Unfortunately, it has been a common shorthand to describe .eh_frame exception handling methodology as "DWARF exception handling," or similar phrases. Perhaps this because it is easier to say than the unwieldy "C++ exception handling using the DWARF Call Frame Information format with extensions", or the misleading "C++ ABI for IA-64" or "SVR4 ABI AMD64 Processor Supplement", especially when discussing a processor other than Itanium or AMD-64. This leads to occasional confusion, where people may look at the DWARF Specification for a description of the C++ ABI exception handling method, or where vulnerabilities in the EH scheme are incorrectly characterized as DWARF vulnerabilities, as in the otherwise excellent paper mentioned below.

Exception Handling Exploits

A 2011 Dartmouth College Technical Report by James Oakley titled "Exploiting the Hard-Working DWARF: Trojan and Exploit Techniques Without Native Executable Code" (available at http://www.cs.dartmouth.edu/cms_file/SYS_techReport/559/TR2011-688.pdf), describes ways in which an attacker can modify a program's exception handling tables to execute arbitrary programs.

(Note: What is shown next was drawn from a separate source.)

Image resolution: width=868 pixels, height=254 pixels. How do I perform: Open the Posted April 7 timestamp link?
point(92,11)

In brief, a program location in the CFI is described using a Location Expression which may be a function written in DWARF byte code. A malicious attacker who can modify an executable can insert an arbitrary program into the exception handler tables and perform essentially any operation permitted by the run time byte code interpreter.

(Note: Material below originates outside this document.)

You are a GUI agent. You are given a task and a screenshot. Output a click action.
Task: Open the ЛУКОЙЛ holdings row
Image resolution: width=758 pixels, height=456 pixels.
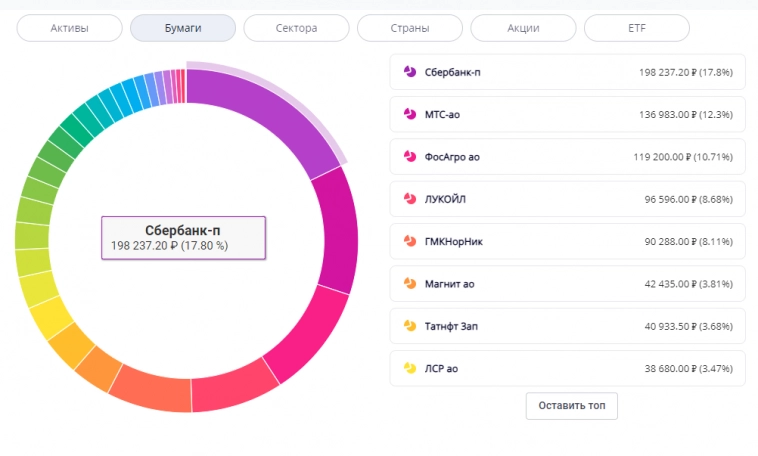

As the paper mentions, virus and trojan detectors may look through the executable code for the signatures characteristic of these attacks, while overlooking an exploit in the exception handler tables. Additionally, the run time byte code interpreter may permit operations which would not reasonably be performed during handling of an exception.

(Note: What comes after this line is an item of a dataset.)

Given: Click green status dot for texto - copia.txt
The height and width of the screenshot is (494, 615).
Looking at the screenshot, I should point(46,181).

Unfortunately, the paper confabulates the DWARF debug information, used to communicate between a producer (the compiler) and a consumer (the debugger), with the exception handling tables. There is no producer-consumer model with the exception handling data, any more than there is a producer-consumer model in a program which prints "Hello World!" The EH data is required for normal execution of a program, not for debugging the program. Where the paper criticizes DWARF for not limiting stack unwinding (p. 12), it misses its target. The target should be the C++ ABI implementation, not the DWARF Debugging Format.

The DWARF Committee would expand on the conclusions in this paper to add that virus and trojan checkers should inspect the exception handling tables for the kinds of exploits described in the paper. The run time routines should take steps to prevent the execution of arbitrary location expressions which perform operations which would not normally occur during exception handling. Additional steps may be taken to prevent the undetected modification of the exception handler tables by an attacker.

Debugging Data Exploits

One question which might be asked is whether the DWARF debugging data, contained in .debug sections, is subject to the same exploits as described in the paper. The answer is yes, a malicious attacker could modify the location expressions in the debugging data in a similar fashion. There is, however, a significant caveat.

When running a program in a debugger, the user has extensive control over the operation of the test program. A debugger can change the values of variables used by a program, alter the program flow, and, in many cases, call arbitrary system functions or execute arbitrary code. A virus inserted into a location expression in the debug data would have many of the same abilities.

Running a program under the control of a debugger is inherently a risky activity, not to be performed without at least a minimal awareness that the execution environment for the program is significantly different from and much more permissive than a normal execution environment. Running a program from an unknown or untrusted source under a debugger is inadvisable. Fortunately, the most common mode of using a debugger is to build a program from source in a known environment before running it under a debugger. This eliminates the potential for an attacker to modify the DWARF debug data and insert a virus. Of course, this doesn't prevent second order attacks, where an attacker inserts a virus into a compiler which then inserts the virus into the debugging data of a program it compiles.